Using the material below, state how many of its lines contain the string "height", with no other words.

Data for review:
○ ○ ○ ○
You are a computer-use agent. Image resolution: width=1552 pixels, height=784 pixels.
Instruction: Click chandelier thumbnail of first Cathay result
○ ○ ○ ○
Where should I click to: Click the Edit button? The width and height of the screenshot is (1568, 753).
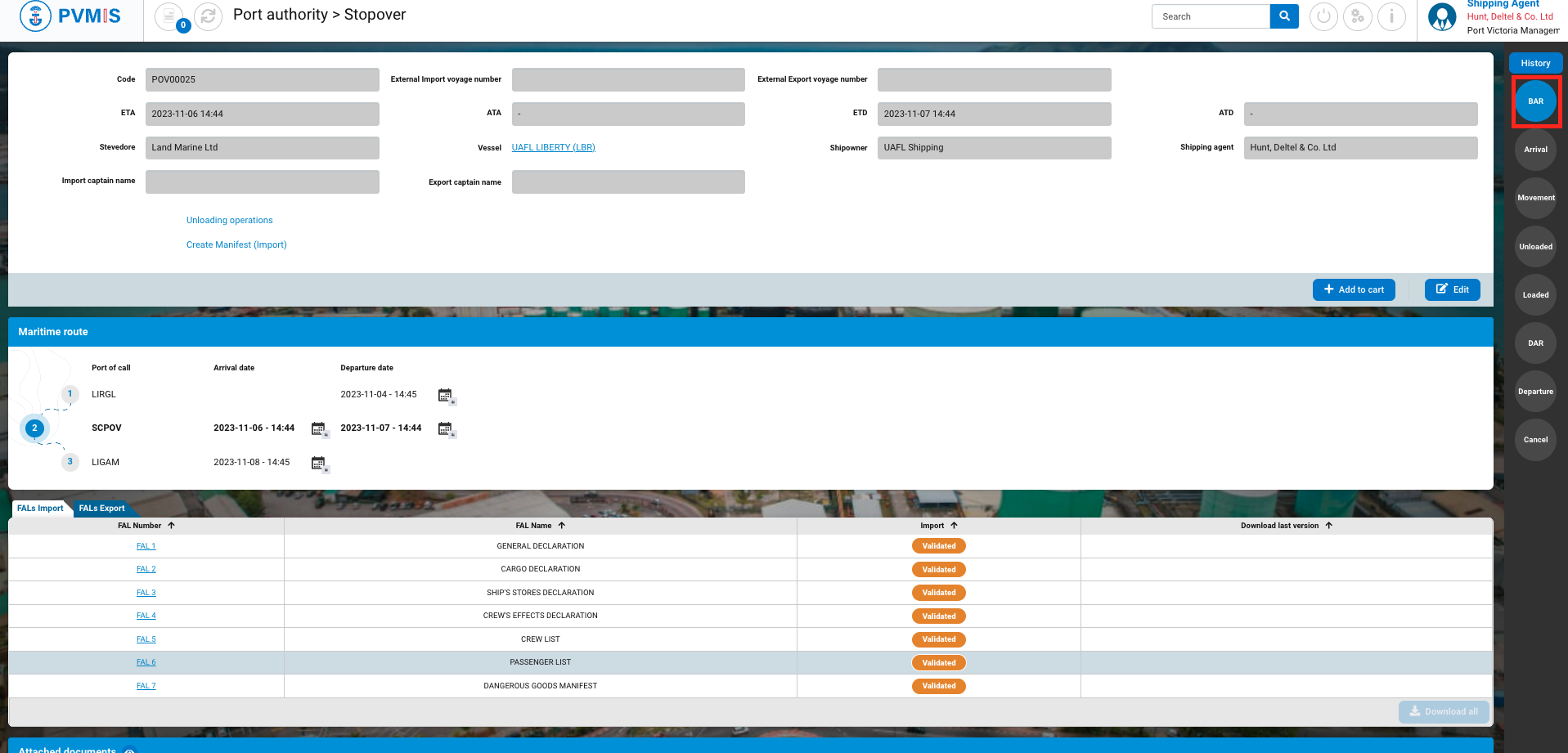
○ ○ ○ ○
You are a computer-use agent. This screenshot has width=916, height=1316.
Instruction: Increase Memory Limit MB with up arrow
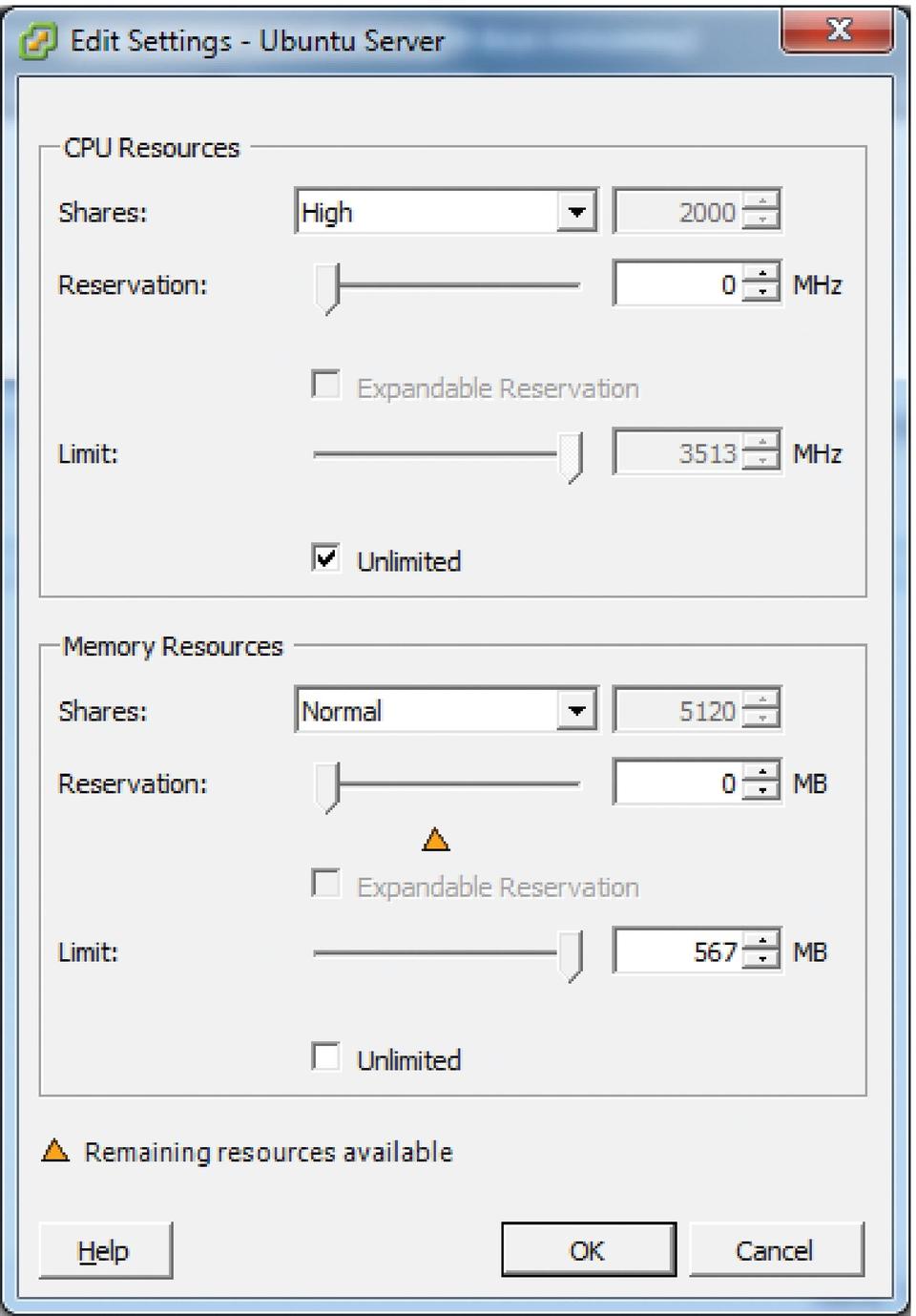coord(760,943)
○ ○ ○ ○
Task answer:
3